Her obituary includes some of the stories behind the meals. I suppose all the stories are tragedies: lives lost to violent crimes, lives spent with the trauma and mourning of those losses, lives spent in prison, a waste all round of one of the Creator’s greatest gifts. But one story in particular struck me as almost unbearably sad. “In Georgia in 2009, a mentally disabled inmate asked for half a pecan pie. He didn’t understand the concept of execution, and he intended to save some of the pie to eat afterward.” I don’t know what crime this man committed, what horrible act destroyed his life and the lives of unknown others. But he was not able to comprehend his own death, and I wonder if he knew what he had done, if he could participate in his own defense, if there was a point in his life when someone might have been able to save him – and thus save his victims. I don’t know.

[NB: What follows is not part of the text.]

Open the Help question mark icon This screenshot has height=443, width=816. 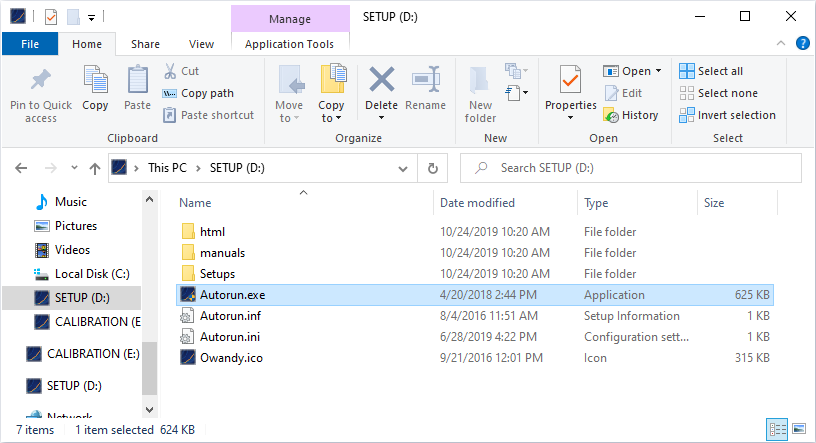tap(802, 43)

Ms. Green did not stop with paintings of the last suppers. She also painted some “first meals,” what the newly exonerated chose to eat when they were freed. “Working with the Center on Wrongful Convictions at Northwestern University’s Pritkzer School of Law, she reached out to recent exonerees like Jason Strong, who had been convicted of murder. His first meal, ordered at the diner near the prison where he had been incarcerated for 15 years, was a cheeseburger with bacon and mushrooms. As he waited for it to appear, he talked about how much he loved oranges, a fruit he had been denied while he was in prison. A waitress overheard him and brought one from the kitchen. He spent 40 minutes just holding it, turning it over and over in his hands.”
https://greenjulie.com/last-supper/ |
How much I take for granted: safety, intellectual ability, personal protection, freedom, food, life itself. And oranges.